The definition for an ideal to be principal is:
Let $R$ be a commutative ring with a unit element. An ideal $I$ of $R$ is $\textbf{principal}$ if there exist $a\in R$ such that $I=\{ar\mid r\in R\}$. In this case, $a$ is said to be $\textbf{generate}$ $I$.
There is something that I am still confused about from the wording of the definition. Since $R$ is a commutative ring with a unit element, that implies that $R$ contains the identity element. If an ideal $I$ is a principal ideal, in non mathematical notational worded description, it means that all the element of the ideal $I$ can be generated by some single element $a\in R$. Nowhere does the definition state that $a$ has to be an element of $I$. Can we not have one of the following two scenarios $(1)$ where both $a$ and $r$ are in $R\setminus I$ or $(2)$ $a\in I$, $r\in R\setminus I$, but $ar \in I$.
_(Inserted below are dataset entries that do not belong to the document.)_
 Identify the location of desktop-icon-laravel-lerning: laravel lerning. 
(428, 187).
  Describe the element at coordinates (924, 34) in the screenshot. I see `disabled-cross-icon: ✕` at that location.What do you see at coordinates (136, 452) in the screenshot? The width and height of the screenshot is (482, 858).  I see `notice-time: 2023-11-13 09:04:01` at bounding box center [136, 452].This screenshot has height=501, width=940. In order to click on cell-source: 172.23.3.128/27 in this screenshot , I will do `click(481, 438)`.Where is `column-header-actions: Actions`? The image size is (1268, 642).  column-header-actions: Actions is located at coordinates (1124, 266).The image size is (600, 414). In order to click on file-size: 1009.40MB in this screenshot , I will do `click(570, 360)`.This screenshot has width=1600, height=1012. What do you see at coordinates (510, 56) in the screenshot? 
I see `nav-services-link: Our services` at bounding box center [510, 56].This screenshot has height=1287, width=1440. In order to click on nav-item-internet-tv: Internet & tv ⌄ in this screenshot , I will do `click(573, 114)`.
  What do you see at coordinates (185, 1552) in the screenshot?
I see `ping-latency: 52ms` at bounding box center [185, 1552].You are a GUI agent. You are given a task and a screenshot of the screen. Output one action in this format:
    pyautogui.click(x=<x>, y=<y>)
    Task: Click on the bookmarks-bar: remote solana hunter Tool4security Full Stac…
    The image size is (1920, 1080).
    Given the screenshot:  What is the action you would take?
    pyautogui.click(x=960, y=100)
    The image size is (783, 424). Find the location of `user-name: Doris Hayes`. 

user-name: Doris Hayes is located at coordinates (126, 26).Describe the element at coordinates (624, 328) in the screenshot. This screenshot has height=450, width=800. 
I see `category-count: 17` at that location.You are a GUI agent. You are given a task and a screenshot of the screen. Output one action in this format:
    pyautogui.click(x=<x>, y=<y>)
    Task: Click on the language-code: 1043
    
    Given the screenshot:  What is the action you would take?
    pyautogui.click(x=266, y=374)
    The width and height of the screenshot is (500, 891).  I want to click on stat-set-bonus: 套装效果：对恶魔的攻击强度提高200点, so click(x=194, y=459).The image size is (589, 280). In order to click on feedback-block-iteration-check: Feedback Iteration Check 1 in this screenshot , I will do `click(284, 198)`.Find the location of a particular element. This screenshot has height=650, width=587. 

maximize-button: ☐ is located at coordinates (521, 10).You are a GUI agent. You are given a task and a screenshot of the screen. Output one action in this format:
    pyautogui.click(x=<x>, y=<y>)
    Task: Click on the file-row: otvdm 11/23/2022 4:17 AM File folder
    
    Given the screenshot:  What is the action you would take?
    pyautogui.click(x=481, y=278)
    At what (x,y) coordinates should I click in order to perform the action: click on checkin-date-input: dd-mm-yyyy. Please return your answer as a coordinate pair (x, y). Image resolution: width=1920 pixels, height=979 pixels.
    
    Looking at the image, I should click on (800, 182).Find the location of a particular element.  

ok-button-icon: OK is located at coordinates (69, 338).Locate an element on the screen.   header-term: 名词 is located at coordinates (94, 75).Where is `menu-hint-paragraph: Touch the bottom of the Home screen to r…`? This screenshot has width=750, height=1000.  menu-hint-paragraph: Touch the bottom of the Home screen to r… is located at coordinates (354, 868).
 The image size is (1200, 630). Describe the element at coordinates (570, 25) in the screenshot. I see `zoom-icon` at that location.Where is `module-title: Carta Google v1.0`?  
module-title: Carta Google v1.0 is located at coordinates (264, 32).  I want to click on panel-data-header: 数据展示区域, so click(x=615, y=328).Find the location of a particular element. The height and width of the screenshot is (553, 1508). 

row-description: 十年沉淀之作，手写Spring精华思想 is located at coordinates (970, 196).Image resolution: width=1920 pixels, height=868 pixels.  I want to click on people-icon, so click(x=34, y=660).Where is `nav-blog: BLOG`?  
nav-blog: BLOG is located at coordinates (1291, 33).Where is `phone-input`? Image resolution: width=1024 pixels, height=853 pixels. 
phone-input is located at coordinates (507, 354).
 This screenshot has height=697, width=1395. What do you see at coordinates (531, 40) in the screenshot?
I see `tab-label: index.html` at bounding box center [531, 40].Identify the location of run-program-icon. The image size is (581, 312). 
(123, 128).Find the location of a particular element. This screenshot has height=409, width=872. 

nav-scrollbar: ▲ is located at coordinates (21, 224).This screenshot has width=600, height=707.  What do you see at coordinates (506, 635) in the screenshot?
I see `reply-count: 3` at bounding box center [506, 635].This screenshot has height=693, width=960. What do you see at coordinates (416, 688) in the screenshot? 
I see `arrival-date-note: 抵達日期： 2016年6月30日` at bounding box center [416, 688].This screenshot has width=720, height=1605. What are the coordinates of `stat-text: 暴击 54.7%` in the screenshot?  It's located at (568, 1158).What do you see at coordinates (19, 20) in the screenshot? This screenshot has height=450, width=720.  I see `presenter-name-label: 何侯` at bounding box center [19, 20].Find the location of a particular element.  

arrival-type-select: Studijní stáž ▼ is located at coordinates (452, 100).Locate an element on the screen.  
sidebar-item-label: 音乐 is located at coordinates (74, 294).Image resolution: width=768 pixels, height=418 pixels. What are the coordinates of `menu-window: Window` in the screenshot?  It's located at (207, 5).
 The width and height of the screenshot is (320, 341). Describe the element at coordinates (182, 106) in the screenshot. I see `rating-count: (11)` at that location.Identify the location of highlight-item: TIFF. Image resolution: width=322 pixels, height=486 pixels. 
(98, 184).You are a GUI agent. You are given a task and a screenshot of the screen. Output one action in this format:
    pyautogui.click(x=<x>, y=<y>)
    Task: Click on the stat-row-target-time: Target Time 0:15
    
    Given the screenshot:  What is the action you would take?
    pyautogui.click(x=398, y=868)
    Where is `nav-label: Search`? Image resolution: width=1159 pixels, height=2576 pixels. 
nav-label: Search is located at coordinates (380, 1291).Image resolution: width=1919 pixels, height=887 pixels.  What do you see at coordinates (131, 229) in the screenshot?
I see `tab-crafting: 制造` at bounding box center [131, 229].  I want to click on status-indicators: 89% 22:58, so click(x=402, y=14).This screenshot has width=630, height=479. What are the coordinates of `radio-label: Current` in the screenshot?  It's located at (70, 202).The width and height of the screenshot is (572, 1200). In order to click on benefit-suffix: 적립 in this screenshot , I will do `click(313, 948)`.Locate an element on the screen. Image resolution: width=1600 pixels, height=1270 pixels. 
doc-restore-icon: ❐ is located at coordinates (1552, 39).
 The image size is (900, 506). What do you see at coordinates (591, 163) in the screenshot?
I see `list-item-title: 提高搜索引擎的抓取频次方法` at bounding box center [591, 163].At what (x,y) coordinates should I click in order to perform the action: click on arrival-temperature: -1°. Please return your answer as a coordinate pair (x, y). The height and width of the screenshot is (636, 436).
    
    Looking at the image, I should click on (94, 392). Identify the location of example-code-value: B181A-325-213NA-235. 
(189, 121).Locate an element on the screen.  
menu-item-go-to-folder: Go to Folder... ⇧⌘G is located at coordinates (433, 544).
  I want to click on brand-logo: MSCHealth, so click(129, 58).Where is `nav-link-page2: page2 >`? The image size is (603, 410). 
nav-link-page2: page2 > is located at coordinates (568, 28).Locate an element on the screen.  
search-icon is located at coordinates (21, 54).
I posted several times in regards to the concept of principal ideal because when I look over the proof of why the ideal of the set of polynomials with constant term being even, or similarly the constant terms being divisible by three, the usual proof is to show that why the ideals $I=\langle 2, x\rangle$ or $J=\langle3, x\rangle$ of the commutative ring $\mathbb{Z}[x]$, are not principal ideals. For either of these proofs, why can I not use the identity element in $\mathbb{Z}[x]$ as a generator to serve as the single element generator to obtain all the elements in either $I$ or $J$, even thought the identity element is neither in $I$ or $J$.
Thank you in advance.
Best Answer
If the ring is unital (i.e. has a unit) then $a=1\cdot a\in I$. Hence the principal ideal $\langle a\rangle$ always contains its generator $a$ in such a setting. You have to be more careful if you ring is missing a unit, though. Regarding to your two cases: $(1)$ will never happen in a unital ring and $(2)$ always holds by definition.
Let's take a closer look at the ideal $I=\langle2,x\rangle<\mathbb Z[x]$. For $I$ to be principal we have to find some $f(x)\in\mathbb Z[x]$ such that $I\mathbf{=}\langle f(x)\rangle$. However, if you take $f(x)=1$ then $\langle f(x)\rangle=\mathbb Z[x]\supsetneq I$ missing the crucial equality. Slightly more general: any ideal containing a unit (a multiplicatively invertible element) will be the whole ring. See here for instance for the details.